> **Text segment**:
1 - The Pink Panther - From the movies of the same name starring Peter Sellers, and the TV cartoon series that resulted. For 35 years or more, this has been an informal favorite of sax players everywhere. The player is Plas Johnson, a prolific session player since the 1950's. He was also the sound of the Purple People Eater. Johnson appears on more records than you can name, including a few of his own on the Concord Jazz label. For years, he appeared on the Merv Griffin Show as a member of its stage band, the Mort Lindsay Orchestra. This piece was composed by Henry Mancini, a prolific film composer who is also responsible for famous instrumentals like Peter Gunn and the Baby Elephant Walk.

2 - Penthouse Dawn - Composed by Oliver Nelson, and performed by Phil Woods. This piece was included for Phil's gorgeous alto sax sound. The basic melody is in a good key and easy to pick up.

3 - Rigadoun - Performed by the Adelphi Sax Quartet. More info to come.

4 - Pick Up the Pieces - Another all-time sax hit played by Scotland's Average White Band. Their two sax sound was widely admired, and the band still tours today.

5 - Shotgun - Junior Walker was a very influential R&B player, and also provides the vocal on this cut. This one makes everyone want to learn flutter tonguing. Visit Junior Walker and the All-Stars on the web.

6 - Never Will I Marry - This cut features a young Nancy Wilson sitting in with the quintet of Julian Cannonball Adderly. The son of a jazz musician, Adderly began his career as a high school teacher after graduatin from Florida A&M. In 1955, he went up to New York to see his friend, trombonist Jimmy Cleveland who was playing with Oscar Pettiford's group. Adderly was invited to sit in with the band, and brought the house down. He was offered a job on the spot, and within two weeks had a record contract. Fronting various bands with his brother, cornetist Nat Adderly, Cannonball was a big mover in the soul jazz movement, and was extremetly popular with audiences. He also played in the Miles Davis Sextet which recorded Miles' landmark album, Kind of Blue.

The band on this record featured both the Adderly brothers, along with singer Nancy Wilson, who was discovered by Cannonball. Wilson made 40 albums for Capitol in the 1960's and completed her 60th album in the 1990's. The pianist for this sesson is Joe Zawinul, who would later found the fusion band Weather Report.

> **Problem a**: From the saxophone recording notes, write out the passage starting with "6 - Never Will" and going on through "Kind of Blue.", keeping every word as it appears.

> **Exercise input**:
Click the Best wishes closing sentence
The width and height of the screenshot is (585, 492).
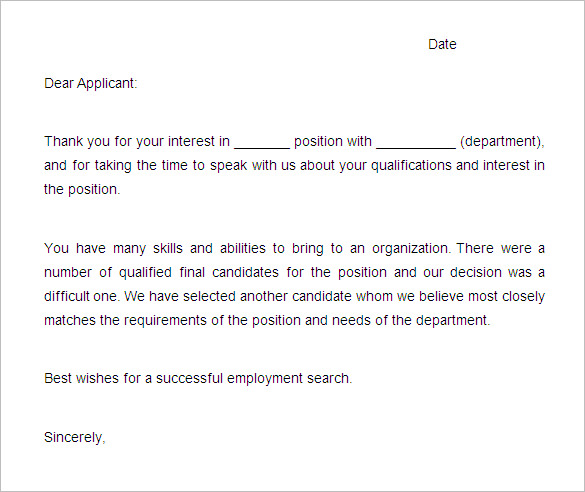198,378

...

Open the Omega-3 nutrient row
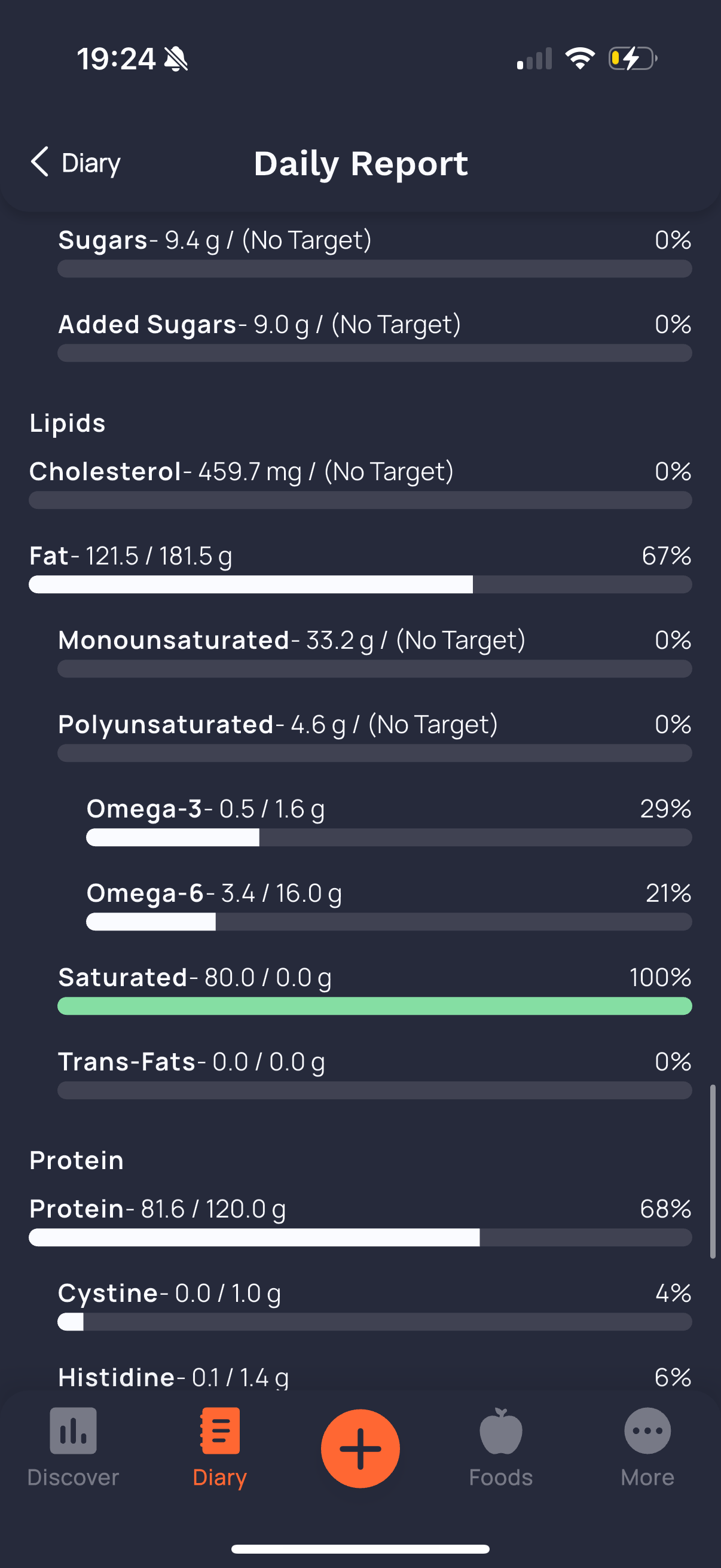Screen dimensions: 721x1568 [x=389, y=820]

---

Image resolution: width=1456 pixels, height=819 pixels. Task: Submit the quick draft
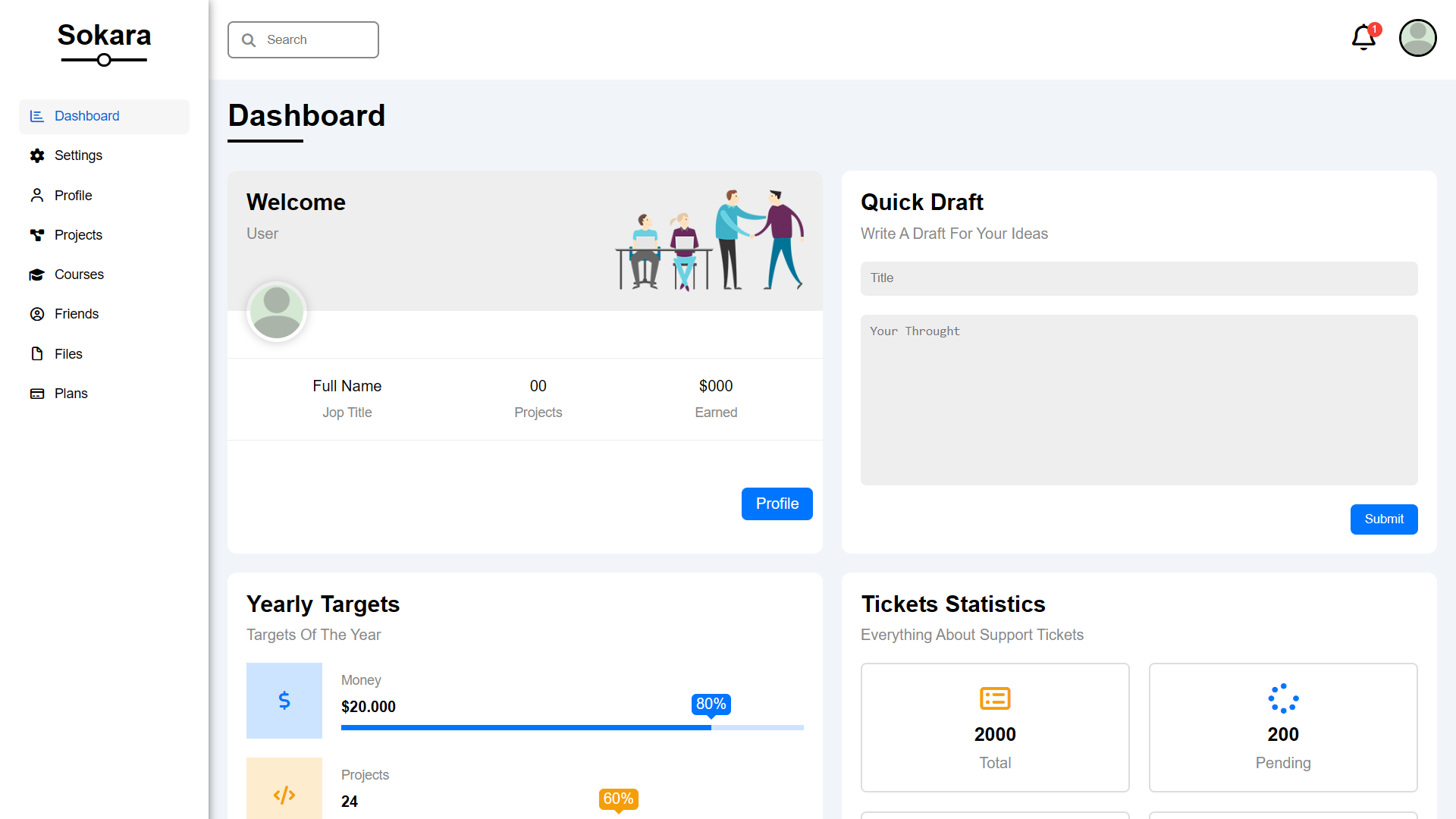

> **Problem b**: Locate each line in the entries that contains the string "height" and copy it in full. Matching is case-sensitive.

> **Correct output a**:
6 - Never Will I Marry - This cut features a young Nancy Wilson sitting in with the quintet of Julian Cannonball Adderly. The son of a jazz musician, Adderly began his career as a high school teacher after graduatin from Florida A&M. In 1955, he went up to New York to see his friend, trombonist Jimmy Cleveland who was playing with Oscar Pettiford's group. Adderly was invited to sit in with the band, and brought the house down. He was offered a job on the spot, and within two weeks had a record contract. Fronting various bands with his brother, cornetist Nat Adderly, Cannonball was a big mover in the soul jazz movement, and was extremetly popular with audiences. He also played in the Miles Davis Sextet which recorded Miles' landmark album, Kind of Blue.

> **Correct output b**:
The width and height of the screenshot is (585, 492).
Image resolution: width=1456 pixels, height=819 pixels. Task: Submit the quick draft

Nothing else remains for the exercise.